>>>>

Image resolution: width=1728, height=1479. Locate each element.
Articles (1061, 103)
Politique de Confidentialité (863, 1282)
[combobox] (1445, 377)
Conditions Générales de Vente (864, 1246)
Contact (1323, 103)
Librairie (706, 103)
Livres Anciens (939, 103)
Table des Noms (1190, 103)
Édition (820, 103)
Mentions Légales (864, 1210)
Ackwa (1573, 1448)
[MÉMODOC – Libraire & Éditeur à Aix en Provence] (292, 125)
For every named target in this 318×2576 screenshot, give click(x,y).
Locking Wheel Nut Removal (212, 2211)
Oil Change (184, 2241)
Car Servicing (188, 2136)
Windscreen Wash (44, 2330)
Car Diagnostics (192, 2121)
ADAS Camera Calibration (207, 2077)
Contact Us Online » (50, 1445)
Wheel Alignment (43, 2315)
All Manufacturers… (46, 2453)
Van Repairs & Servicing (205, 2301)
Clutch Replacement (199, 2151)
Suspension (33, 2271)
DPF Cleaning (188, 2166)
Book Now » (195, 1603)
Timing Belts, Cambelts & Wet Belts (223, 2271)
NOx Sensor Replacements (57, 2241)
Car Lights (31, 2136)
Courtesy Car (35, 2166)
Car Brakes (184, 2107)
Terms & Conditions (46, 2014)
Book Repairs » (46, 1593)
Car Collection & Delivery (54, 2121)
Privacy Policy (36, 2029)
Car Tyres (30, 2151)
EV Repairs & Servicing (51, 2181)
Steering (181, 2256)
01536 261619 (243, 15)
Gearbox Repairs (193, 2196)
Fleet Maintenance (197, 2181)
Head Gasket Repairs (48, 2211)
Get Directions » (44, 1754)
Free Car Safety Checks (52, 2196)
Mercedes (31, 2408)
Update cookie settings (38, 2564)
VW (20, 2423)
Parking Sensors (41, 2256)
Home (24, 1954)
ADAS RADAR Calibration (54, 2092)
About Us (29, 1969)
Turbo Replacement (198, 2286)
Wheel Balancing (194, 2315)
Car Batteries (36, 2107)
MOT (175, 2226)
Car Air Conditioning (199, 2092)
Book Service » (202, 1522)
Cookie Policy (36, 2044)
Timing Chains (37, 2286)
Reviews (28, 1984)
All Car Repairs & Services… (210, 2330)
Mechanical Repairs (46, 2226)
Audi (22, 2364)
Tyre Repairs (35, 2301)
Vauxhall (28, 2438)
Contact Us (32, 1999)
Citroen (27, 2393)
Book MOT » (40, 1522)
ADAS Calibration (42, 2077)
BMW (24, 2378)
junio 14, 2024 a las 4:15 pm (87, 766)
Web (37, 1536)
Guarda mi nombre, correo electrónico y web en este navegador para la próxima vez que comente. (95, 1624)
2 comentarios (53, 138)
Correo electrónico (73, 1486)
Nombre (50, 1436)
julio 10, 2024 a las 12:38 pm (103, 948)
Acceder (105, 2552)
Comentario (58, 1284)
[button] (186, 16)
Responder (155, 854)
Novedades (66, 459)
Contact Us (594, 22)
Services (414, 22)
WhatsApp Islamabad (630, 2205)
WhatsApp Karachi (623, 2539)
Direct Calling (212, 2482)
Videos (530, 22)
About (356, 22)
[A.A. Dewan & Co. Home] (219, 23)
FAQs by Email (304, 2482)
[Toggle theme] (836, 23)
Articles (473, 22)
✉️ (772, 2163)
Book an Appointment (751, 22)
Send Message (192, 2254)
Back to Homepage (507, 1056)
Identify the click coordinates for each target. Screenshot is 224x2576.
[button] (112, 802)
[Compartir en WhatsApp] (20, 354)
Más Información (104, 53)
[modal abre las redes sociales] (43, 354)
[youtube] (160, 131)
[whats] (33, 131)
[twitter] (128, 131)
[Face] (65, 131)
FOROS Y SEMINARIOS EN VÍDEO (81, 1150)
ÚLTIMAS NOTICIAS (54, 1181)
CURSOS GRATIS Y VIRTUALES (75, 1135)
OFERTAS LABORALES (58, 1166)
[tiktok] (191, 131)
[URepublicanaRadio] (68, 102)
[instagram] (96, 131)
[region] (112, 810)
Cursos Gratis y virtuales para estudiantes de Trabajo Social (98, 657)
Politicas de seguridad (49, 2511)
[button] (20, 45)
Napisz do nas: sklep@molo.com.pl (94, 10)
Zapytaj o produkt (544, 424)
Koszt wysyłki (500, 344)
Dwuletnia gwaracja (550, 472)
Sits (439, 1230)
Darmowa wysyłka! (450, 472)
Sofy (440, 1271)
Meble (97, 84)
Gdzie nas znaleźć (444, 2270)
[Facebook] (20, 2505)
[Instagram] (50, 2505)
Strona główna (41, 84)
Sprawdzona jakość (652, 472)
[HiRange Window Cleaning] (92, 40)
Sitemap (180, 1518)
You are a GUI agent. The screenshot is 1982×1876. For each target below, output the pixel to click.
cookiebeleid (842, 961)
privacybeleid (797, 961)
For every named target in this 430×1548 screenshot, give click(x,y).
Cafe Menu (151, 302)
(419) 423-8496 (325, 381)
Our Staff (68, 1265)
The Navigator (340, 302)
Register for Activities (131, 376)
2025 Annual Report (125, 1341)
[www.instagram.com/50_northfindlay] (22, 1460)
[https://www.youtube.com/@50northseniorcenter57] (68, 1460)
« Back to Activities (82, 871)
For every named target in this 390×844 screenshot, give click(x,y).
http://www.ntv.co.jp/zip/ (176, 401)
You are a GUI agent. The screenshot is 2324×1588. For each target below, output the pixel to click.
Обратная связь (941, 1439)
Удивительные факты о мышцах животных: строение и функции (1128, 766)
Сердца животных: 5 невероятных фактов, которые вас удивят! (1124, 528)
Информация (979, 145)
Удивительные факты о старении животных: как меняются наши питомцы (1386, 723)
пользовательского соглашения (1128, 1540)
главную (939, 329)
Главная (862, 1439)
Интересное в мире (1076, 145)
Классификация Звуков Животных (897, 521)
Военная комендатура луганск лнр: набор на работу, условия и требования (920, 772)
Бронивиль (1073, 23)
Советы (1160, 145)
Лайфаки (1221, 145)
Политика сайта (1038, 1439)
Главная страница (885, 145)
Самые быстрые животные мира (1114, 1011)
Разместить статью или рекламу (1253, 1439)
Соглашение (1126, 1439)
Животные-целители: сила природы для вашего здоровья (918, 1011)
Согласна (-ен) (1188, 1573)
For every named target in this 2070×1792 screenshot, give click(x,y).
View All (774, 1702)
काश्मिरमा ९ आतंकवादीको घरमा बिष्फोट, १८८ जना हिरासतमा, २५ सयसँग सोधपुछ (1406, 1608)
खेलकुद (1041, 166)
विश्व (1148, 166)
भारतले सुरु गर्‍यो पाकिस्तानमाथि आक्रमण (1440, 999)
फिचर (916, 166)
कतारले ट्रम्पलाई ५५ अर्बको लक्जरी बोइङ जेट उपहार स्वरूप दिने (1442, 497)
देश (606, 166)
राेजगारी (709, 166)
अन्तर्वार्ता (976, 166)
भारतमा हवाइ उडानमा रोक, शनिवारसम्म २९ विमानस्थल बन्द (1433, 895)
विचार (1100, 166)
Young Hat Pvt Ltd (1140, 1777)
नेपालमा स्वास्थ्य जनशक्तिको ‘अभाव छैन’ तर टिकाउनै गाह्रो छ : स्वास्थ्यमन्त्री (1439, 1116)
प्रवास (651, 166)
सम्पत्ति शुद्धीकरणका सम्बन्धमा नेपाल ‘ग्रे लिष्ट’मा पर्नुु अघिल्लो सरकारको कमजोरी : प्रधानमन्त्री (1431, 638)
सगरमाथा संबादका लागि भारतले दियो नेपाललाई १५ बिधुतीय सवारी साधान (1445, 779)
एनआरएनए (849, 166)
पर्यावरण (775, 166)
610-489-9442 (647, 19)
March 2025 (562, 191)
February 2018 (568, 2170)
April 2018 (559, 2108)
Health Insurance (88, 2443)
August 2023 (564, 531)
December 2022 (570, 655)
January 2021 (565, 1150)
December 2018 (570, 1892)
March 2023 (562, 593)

<<<<

EXERCISE GOAL: Type out again, exactly as written, the lines from the beginning of the material through the one containing "Suspension (33, 2271)".

COMPLETED EXERCISE:
Image resolution: width=1728, height=1479. Locate each element.
Articles (1061, 103)
Politique de Confidentialité (863, 1282)
[combobox] (1445, 377)
Conditions Générales de Vente (864, 1246)
Contact (1323, 103)
Librairie (706, 103)
Livres Anciens (939, 103)
Table des Noms (1190, 103)
Édition (820, 103)
Mentions Légales (864, 1210)
Ackwa (1573, 1448)
[MÉMODOC – Libraire & Éditeur à Aix en Provence] (292, 125)
For every named target in this 318×2576 screenshot, give click(x,y).
Locking Wheel Nut Removal (212, 2211)
Oil Change (184, 2241)
Car Servicing (188, 2136)
Windscreen Wash (44, 2330)
Car Diagnostics (192, 2121)
ADAS Camera Calibration (207, 2077)
Contact Us Online » (50, 1445)
Wheel Alignment (43, 2315)
All Manufacturers… (46, 2453)
Van Repairs & Servicing (205, 2301)
Clutch Replacement (199, 2151)
Suspension (33, 2271)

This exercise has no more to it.